Songs of the Saints was an AHRC-funded cultural engagement project, which made connections between Tamil temple songs, professional Carnatic musicians and students in the Music Department at Goldsmiths. With a large Tamil diaspora and a dynamic South Indian music community in London, the project engaged diasporic musical traditions and musicians working in the local vicinity with musical creativity at Goldsmiths.




Tamil Traditions Trailer

One of the main outcomes of this project was a collaboration between local Carnatic musicians, Goldsmiths music students, and a composer specialising in European and Indian Art music. The temple song tradition was used a point of departure for new compositions and improvised pieces, which were devised during intense workshops and rehearsals held in May 2016. The collaboration resulted in two concerts, one at Goldsmiths and one at the London Tamil Centre in Wembley, thereby engaging members of the Tamil diaspora, staff and students at Goldsmiths, students of the professional Carnatic musicians, and the broader public.

The Tamil concert programme notes provide further details of the concert performances.

The participating musicians were Manipallavam K. Sarangan (Carnatic vocal), Ratheeshkumar Manoharan (Carnatic violin), Paramasamy Kirupakaran (mridangam barrel drum), Lin Lin (flute), Caterina Dellabona (clarinet) and Pete Yelding (cello), who were led by the composer, Francis Silkstone. The song repertoire, which is thought to originate from the seventh century CE, was completely new for the Goldsmiths music students and composer, whereas the Carnatic musicians had grown-up with this tradition in temple rituals and music concerts. The songs are regularly performed by the Tamil diaspora in temples like the London Sivan Temple in Lewisham and they serve to connect faith, place and Tamil diasporic culture across nation-state borders.

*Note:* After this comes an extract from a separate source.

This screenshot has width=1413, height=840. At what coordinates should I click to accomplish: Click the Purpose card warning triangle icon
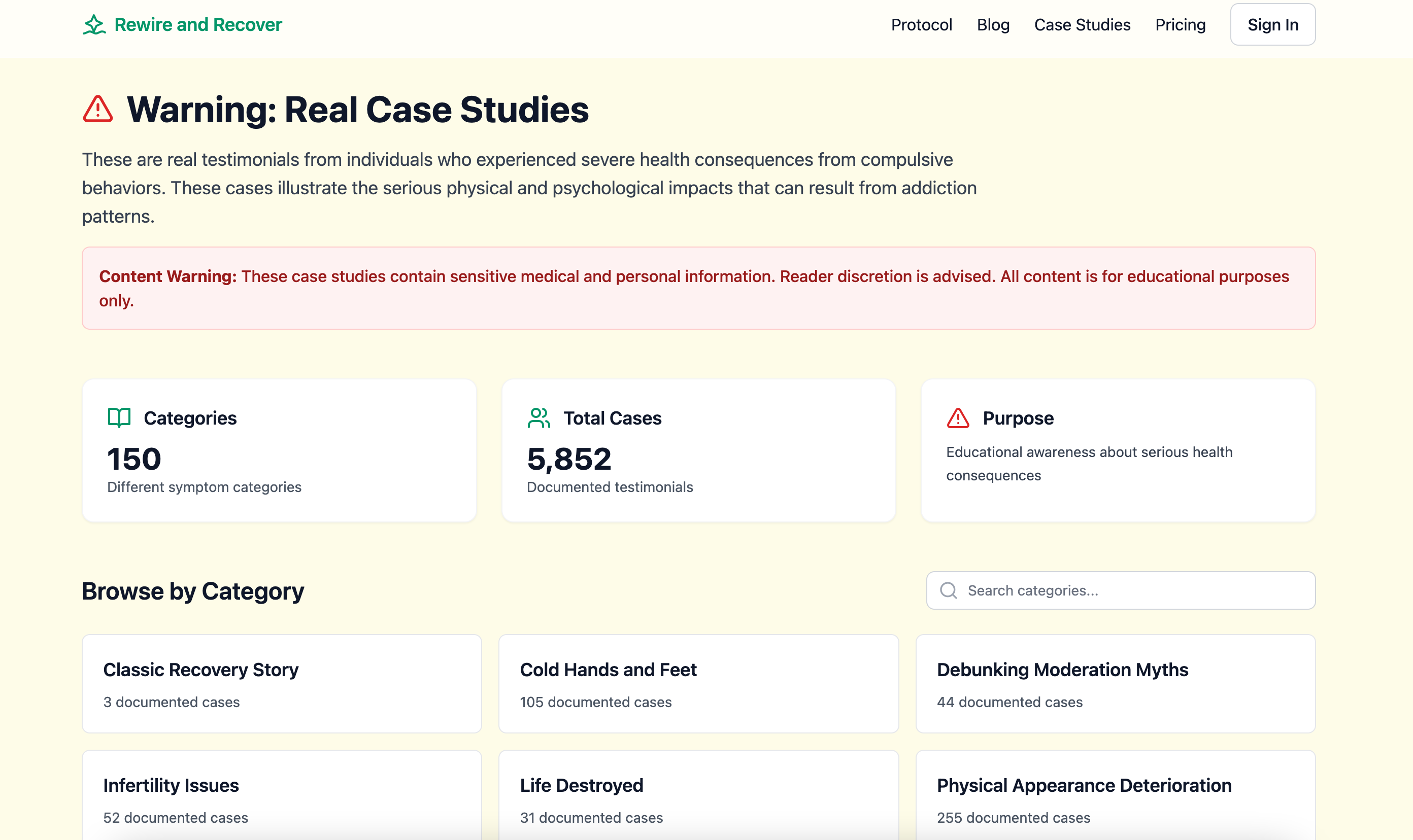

This website features several videos from the project. These include a trailer about the creative process that features footage of the songs performed in their original context in London Sivan Temple, Lewisham, and several videos that document the performances of the new pieces performed at Goldsmiths and the London Tamil Centre

The Songs of the Saints project was funded by the AHRC 10th Anniversary Cultural Engagement Fund in collaboration with the Asian Music Unit at Goldsmiths.

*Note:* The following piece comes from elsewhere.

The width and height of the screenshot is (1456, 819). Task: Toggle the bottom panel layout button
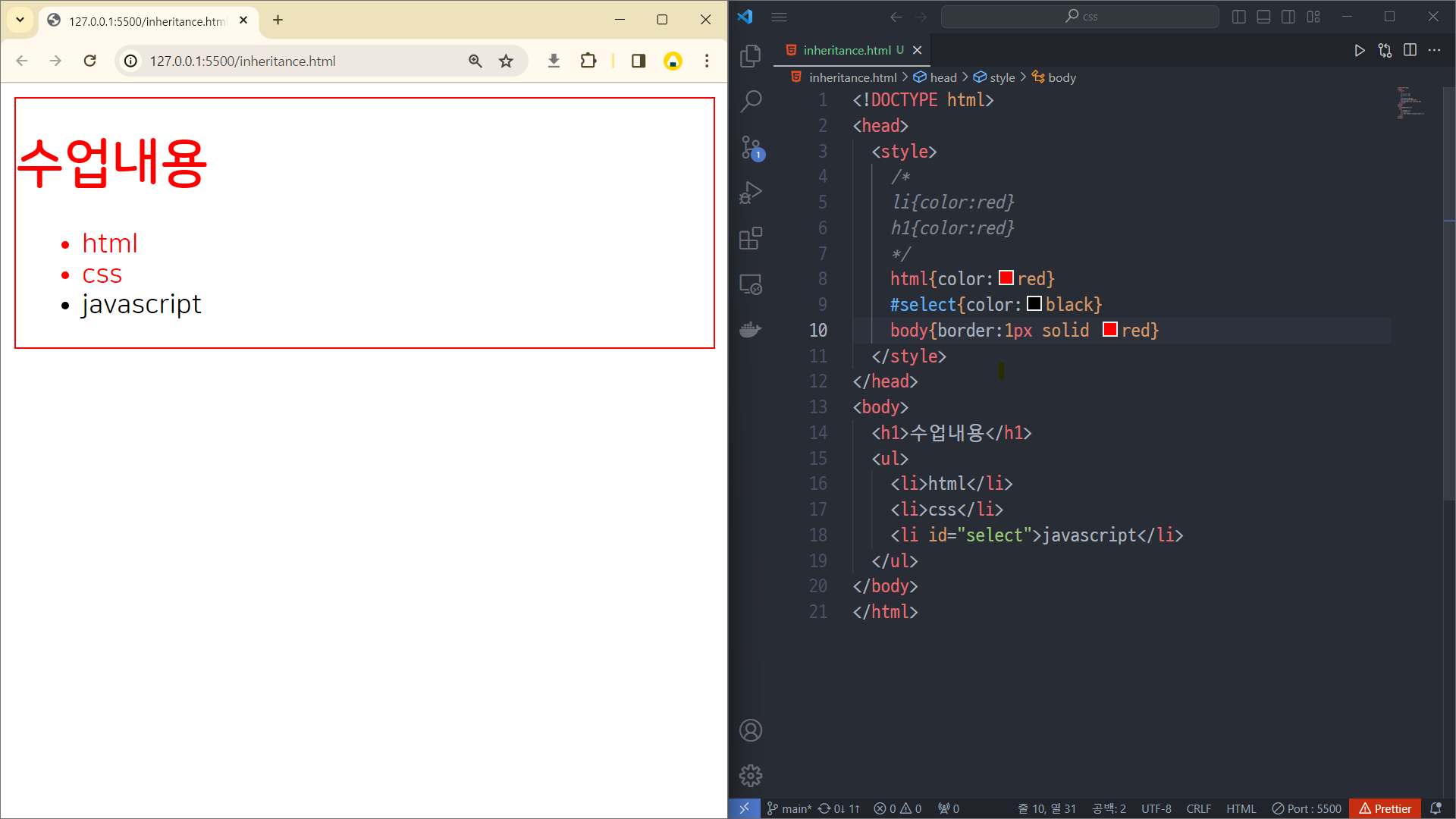tap(1263, 17)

In addition to the concert performances, further outputs from the project include research papers written by the postdoctoral research fellow on the project, Dr Jasmine Hornabrook. The cultural engagement project was led by Jasmine and built on the musical contacts and fieldwork she conducted as part of the AHRC-funded collaborative doctoral award project 'Cultural Identity and Transnational Networks: Musical Learning and Performance in London's Tamil Diaspora'. Jasmine has learnt temple songs since meeting Oduvar Sami Dhandapani, a professional temple singer, during a Tamil New year pooja ritual in April 2013 in Lewisham temple.


Tamil Devotional Pieces
Enna Punniyam
Raga Mohanam Improvisation

The Songs of the Saints cultural engagement project developed from an AHRC-funded Collaborative Doctoral Award (2011-14) that was held in partnership with the Asian Music Circuit (AMC). In May 2014, at the end of the collaborative doctoral award research, the Asian Music Unit hosted a two day event on 'Music Learning and Performance in London's Tamil Diaspora' including a performance of South Indian music by three of London's Tamil musicians, who performed at Deptford Town Hall on the 8th May.